The manufactured K.06-0 caliber with manual winding has many secrets to unveil. For example, the animation device has its own winding barrel. As a result, there are two of them in one timepiece, one for the module (at the bottom) and the other one for the movement of the minute and hour hands at the top.
The momentum of Chaykin’s zoopraxiscope is uncommonly high for classical horological devices: one frame lasts approximately 0.08 seconds, and the obturator operates at the same rate, which is approximately twice the frequency of the balance’s oscillation. The zoopraxiscope has a power reserve of 20 seconds, and the duration of one full animation cycle (12 frames) is 1 second.
Speaking of the design and texture, Chaykin used white gold for the trademark rectangular case from the limited edition collection of 12 timepieces.
By the way, the model itself is made and finished in the style of vintage cinema and photography equipment – another reference to the aforementioned idea.
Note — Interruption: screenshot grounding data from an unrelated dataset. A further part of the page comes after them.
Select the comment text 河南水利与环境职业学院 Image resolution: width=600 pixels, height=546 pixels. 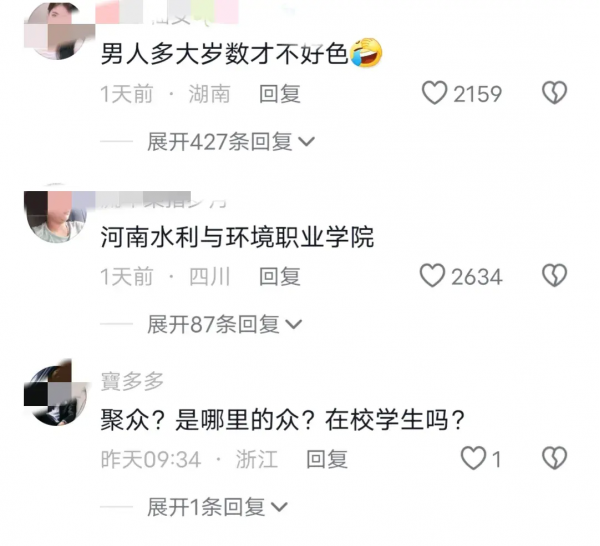tap(237, 237)
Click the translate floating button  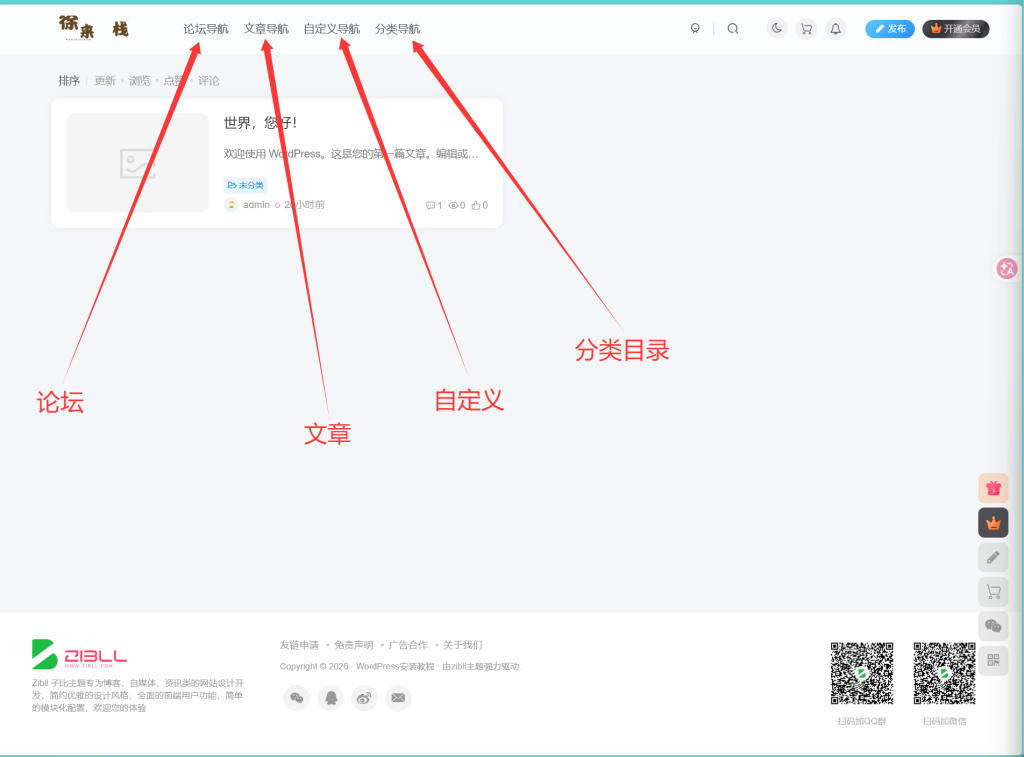1006,268
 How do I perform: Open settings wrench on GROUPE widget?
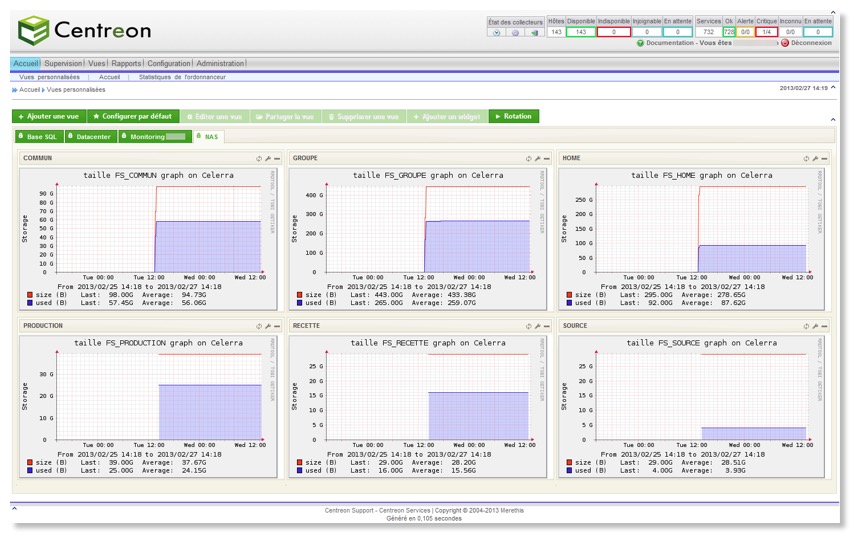click(537, 158)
There are several hints for you: a distinctive black and silver color palette and unique design elements — the miniature ocular which resembles a lens, the crown and animation button which look as if they were taken from a real movie camera, and the central hands, accurately made in the shape of the shutter and rewind levers.
The back cover, of course, was made of sapphire glass in order not to hide the finest finishing of the rectangular manufactured caliber with a 45-hour power reserve. The black lacquered dial is intricately guilloched with the traditional “Clou de Paris” pattern.
The watch was presented in Moscow on April 9, 2013, and two weeks later it caused a furore at the famous exhibition in Basel (Baselworld).
All the greatest Haute Horlogerie magazines, following the trends of the industry, were writing about the brand-new timepiece.
In an interview for thewatches.tv, Michael Clerizo, a columnist for The Wall Street Journal, mentioned that he ranked the Cinema among the top five watches presented at the Baselworld.
Chaykin’s creative potential found application not only in his ingenious invention but also in the methods the watchmaker used to spread the word. After all, none of the distinguished Swiss masters has ever used the comic book genre to talk about watches.
The Cinema watch was exceedingly empathic, and the reaction of the watchmaking connoisseurs this timepiece evoked made Chaykin think of the enormous role that genuine emotion might play. The Cinema watch became “the prologue” of the wrismons family story: later, the watchmaker brought to life the famous smiling Joker with a dial of anthropomorphic design.
“After the release of the Cinema model, I began to think about emotions and how they affect our contemporaries’ perception of a wristwatch,” — the master recalled afterwards. — “We look at a work of art as an object that evokes some kind of feelings in us. That thought eventually took shape in a timepiece which I called the Joker. You can read that watch’s spirit like an open book, no buttons needed.”